What Starting Therapy Actually Looks Like

Starting therapy is a decision most women sit with for a long time before acting on.

 

You might have been wondering whether your situation is "bad enough" to warrant it. Whether you could just figure it out yourself. Whether it would actually help.

 

Those questions make sense. And you don't need to have the answers before reaching out.

What Sessions Are Like

Sessions aren't about being given advice or told what to do.

We slow down together and look at what's actually happening. The patterns, the pressure, the gap between how things look from the outside and how they feel from the inside.

 

Sometimes that means talking through something specific. Sometimes it means stepping back and looking at the bigger picture. I follow your lead while also noticing things you might not be able to see yet from where you're standing.

Calm nature scene representing therapy and reflection for women in Ontario.

How Change Happens

Change in therapy rarely arrives as a sudden breakthrough.

 

More often it's quieter than that. A moment where something that used to feel impossible starts to feel like a choice. A conversation where you hear yourself differently. A pattern that finally makes sense.

 

Those shifts build, and over time they add up to something that feels genuinely different.
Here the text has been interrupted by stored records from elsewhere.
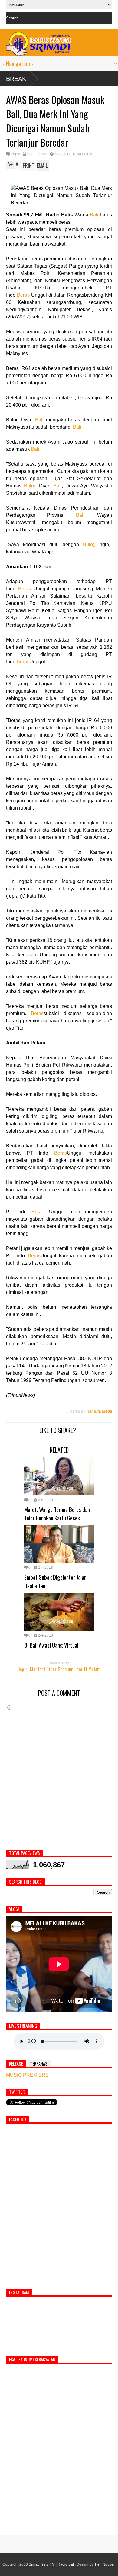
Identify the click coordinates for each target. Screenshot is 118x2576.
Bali (94, 214)
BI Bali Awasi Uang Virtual (51, 1645)
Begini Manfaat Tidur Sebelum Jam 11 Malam (59, 1669)
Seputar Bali (37, 154)
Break (16, 78)
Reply (15, 154)
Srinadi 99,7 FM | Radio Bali (52, 2564)
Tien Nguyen (105, 2564)
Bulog (30, 485)
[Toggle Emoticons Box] (9, 1707)
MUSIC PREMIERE (27, 2075)
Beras (23, 295)
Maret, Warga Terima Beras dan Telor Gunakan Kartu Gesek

As patterns become clearer, many clients begin to notice:

• less mental noise and overthinking
• a greater sense of steadiness
• clearer boundaries in relationships
• more confidence in their decisions
• a stronger connection to what they need

How We Structure Our Time Together

Sessions are 60 minutes. Some clients choose 90 minutes when something needs more room. Certain topics don't fit neatly into an hour and this gives us space to stay with something longer.
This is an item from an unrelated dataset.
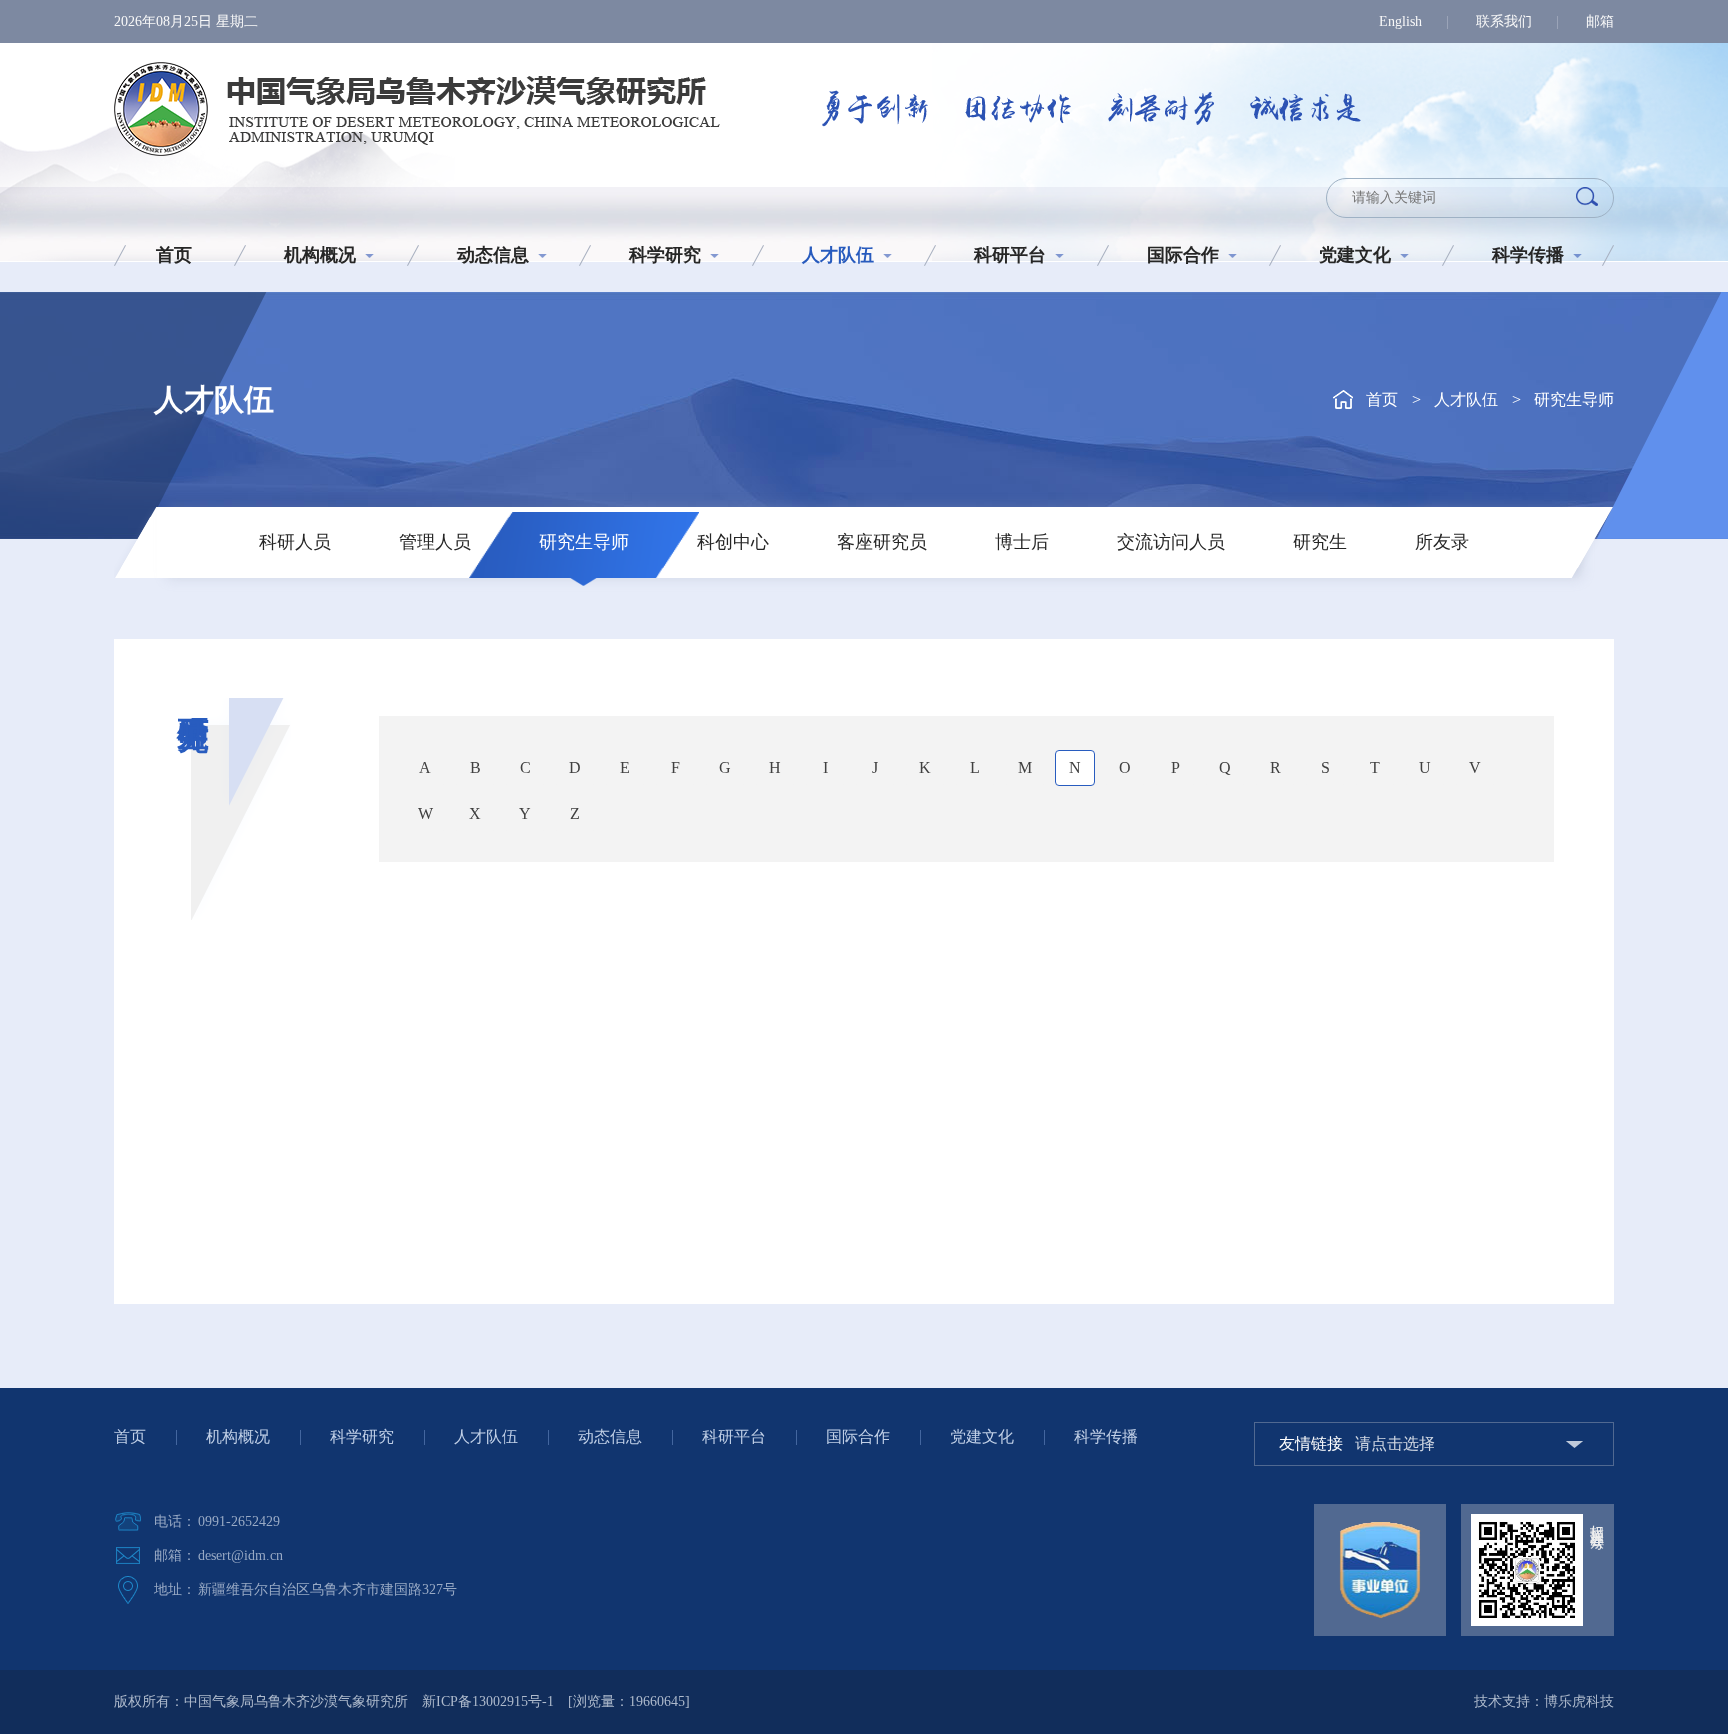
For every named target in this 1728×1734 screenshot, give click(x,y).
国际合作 (1183, 255)
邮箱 (1600, 21)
"There's no expectation to move quickly. I tend to notice patterns quickly, not to rush the process, but to help make sense of what can feel difficult to untangle."

Together, we can determine what fits best based on what you’re looking for.
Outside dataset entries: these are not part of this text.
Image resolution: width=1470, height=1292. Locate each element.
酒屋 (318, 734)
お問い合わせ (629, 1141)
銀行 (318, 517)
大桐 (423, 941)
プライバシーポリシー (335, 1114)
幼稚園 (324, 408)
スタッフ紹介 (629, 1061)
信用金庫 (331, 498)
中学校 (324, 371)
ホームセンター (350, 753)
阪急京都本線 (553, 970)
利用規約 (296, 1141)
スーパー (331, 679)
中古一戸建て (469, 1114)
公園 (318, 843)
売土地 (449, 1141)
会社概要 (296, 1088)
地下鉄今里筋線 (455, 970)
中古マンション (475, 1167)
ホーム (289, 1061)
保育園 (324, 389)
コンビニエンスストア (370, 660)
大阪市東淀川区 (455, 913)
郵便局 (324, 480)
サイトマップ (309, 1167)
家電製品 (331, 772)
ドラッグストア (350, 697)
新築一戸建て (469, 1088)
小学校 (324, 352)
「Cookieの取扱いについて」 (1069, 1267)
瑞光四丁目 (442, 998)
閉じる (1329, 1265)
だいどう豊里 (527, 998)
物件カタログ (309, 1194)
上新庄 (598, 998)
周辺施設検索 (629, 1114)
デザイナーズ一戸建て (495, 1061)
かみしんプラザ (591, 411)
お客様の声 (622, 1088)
How Often Women Come to Therapy

Frequency
Many clients begin with weekly or biweekly sessions.
Consistency allows the work to build over time and creates space for meaningful reflection between sessions.
As things begin to shift, sessions may become less frequent.

A Thoughtful Pace

There’s no expectation to move quickly in therapy.

This is a space where you can take the time to think, reflect, and understand things more clearly.

Many clients spend a long time managing things on their own before reaching out.

If you’re at a point where something feels like it needs attention, therapy can offer a place to begin.